◆ To do ◆
The reply must repeat each entry exactly and contain no pictures.

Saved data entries

▼

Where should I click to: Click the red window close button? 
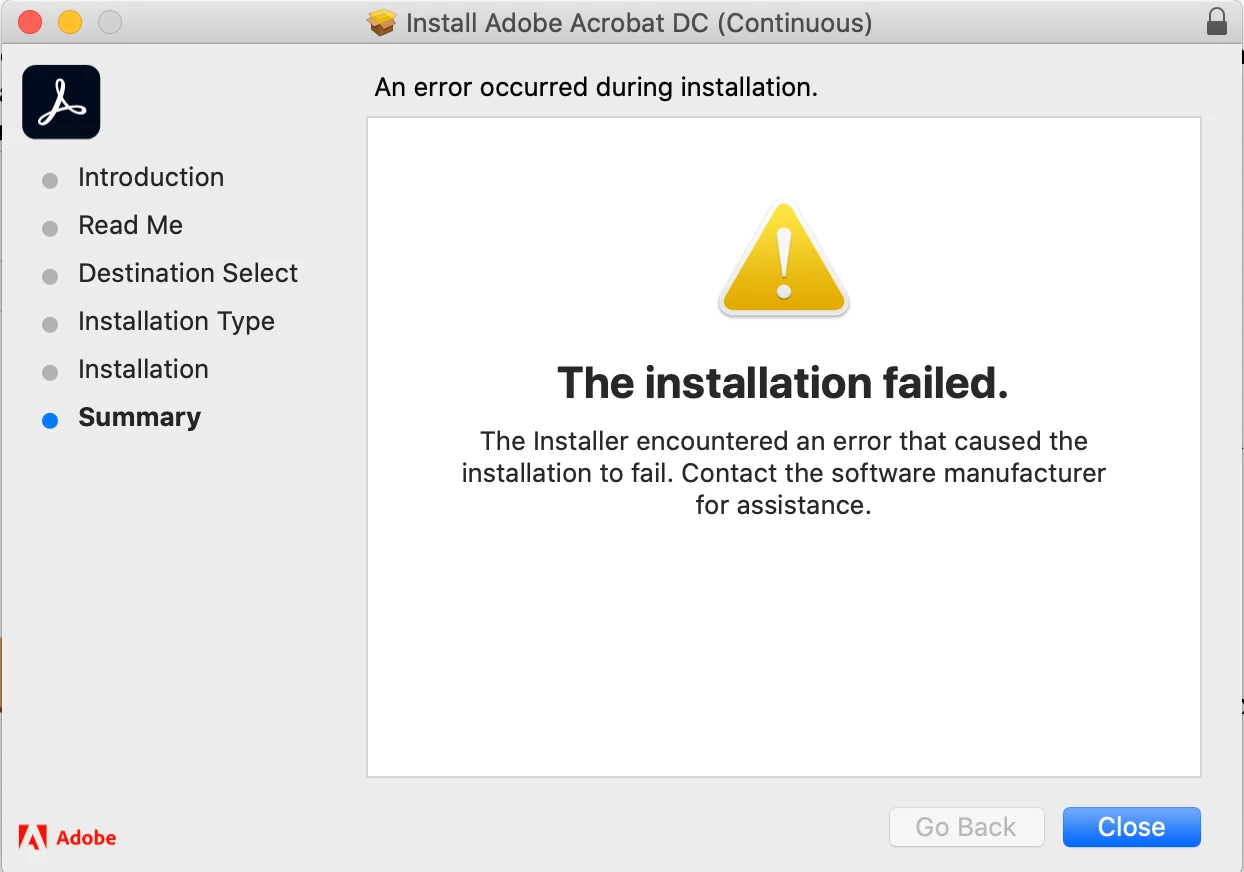point(31,22)
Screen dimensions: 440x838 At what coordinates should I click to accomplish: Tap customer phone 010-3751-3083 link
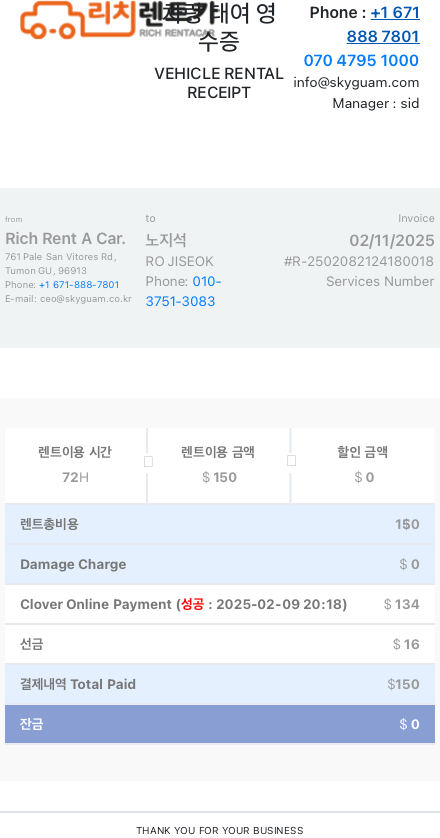[183, 291]
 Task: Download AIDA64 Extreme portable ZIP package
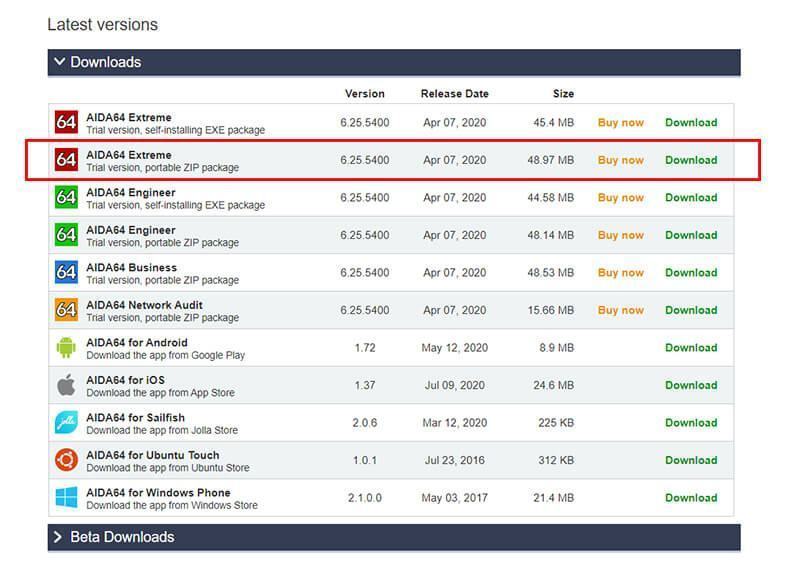[x=691, y=160]
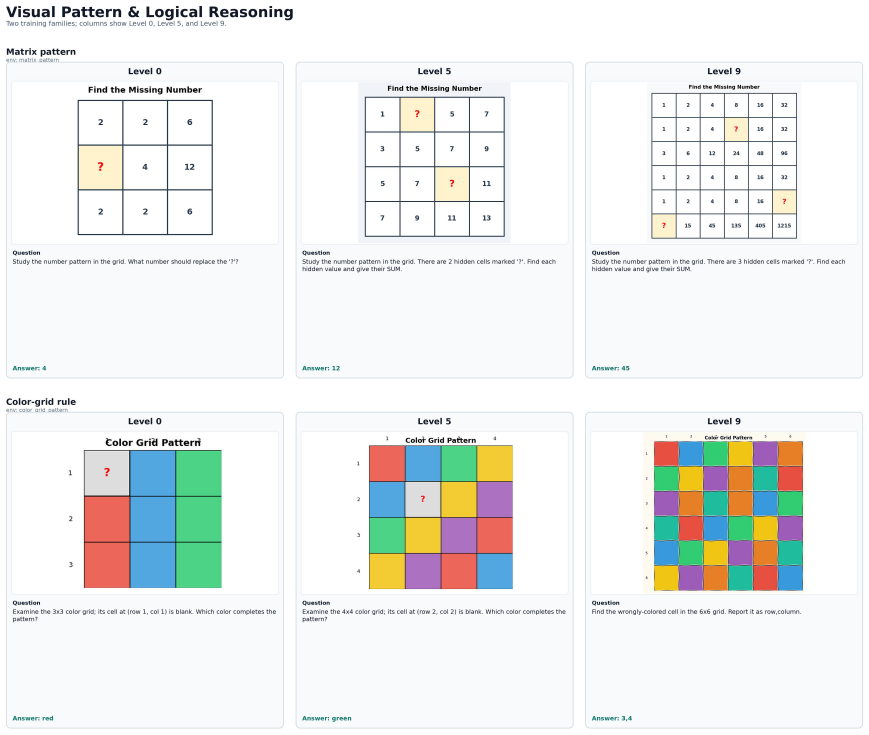Screen dimensions: 869x735
Task: Click the 'Answer: red' text
Action: (33, 718)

▲

◆ Result ◆
Where should I click to: Click the red window close button? 
point(31,22)
Screen dimensions: 440x838 At what coordinates should I click to accomplish: Tap customer phone 010-3751-3083 link
[183, 291]
 Task: Download AIDA64 Extreme portable ZIP package
[x=691, y=160]
Screen dimensions: 869x735
Task: Click the 'Answer: red' text
Action: (33, 718)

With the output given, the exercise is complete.